By Pat, 5 July 2013 News

Ice core being held by gloved hands.

The air in an ice core can be analysed, helping scientists learn about the atmosphere in the past.
Image: CSIRO

A fridge or freezer can preserve food for weeks, months or years. But that’s nothing compared to glaciers, with layers of ice preserving information about Earth’s climate for thousands of years.

In some places on Earth, such as near the poles and in some mountainous areas, it’s relatively cold all year round. Year after year, more snow falls, burying the snow from previous years. The layers of snow are squeezed together by the weight of later snow falls, forming large volumes of ice called glaciers.

As long as temperatures remain cold and snow keeps falling, glaciers can keep growing.

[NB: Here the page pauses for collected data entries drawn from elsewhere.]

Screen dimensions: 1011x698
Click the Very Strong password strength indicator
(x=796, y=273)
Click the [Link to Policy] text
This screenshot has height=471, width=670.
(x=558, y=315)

Some glaciers can be hundreds of thousands of years old.

It’s not just snow that gets compacted into glaciers. Other things that get caught include dust particles, pollutants and pollen. And it’s not just solids that are trapped. As snow is compressed, bubbles of gas from the atmosphere are also preserved in the ice. These bubbles are tiny samples of the atmosphere from the past.

These remnants of atmosphere are of interest to scientists. They can be evidence for changes in the atmosphere, climate and environment. The presence of dust or ash particles in the ice might indicate a volcanic eruption or fire.

Scientists can drill down into glaciers to remove cylinders of ice called ice cores. Different layers of the core correspond to different periods in history, with the oldest layers being found further down the core. Analysis of different layers allows a picture of the past to be created.

In the case of gas bubbles, past concentrations of gases such as carbon dioxide can be compared to present day concentrations. This is a significant piece of evidence to show changes in the atmosphere in recent centuries.

An ice core only contains information from the place where it was collected. There are relatively few climate records from places in the southern hemisphere. Hopefully, by analysing more ice cores from places such as Antarctica, scientists will better understand changes in Earth’s atmosphere and climate.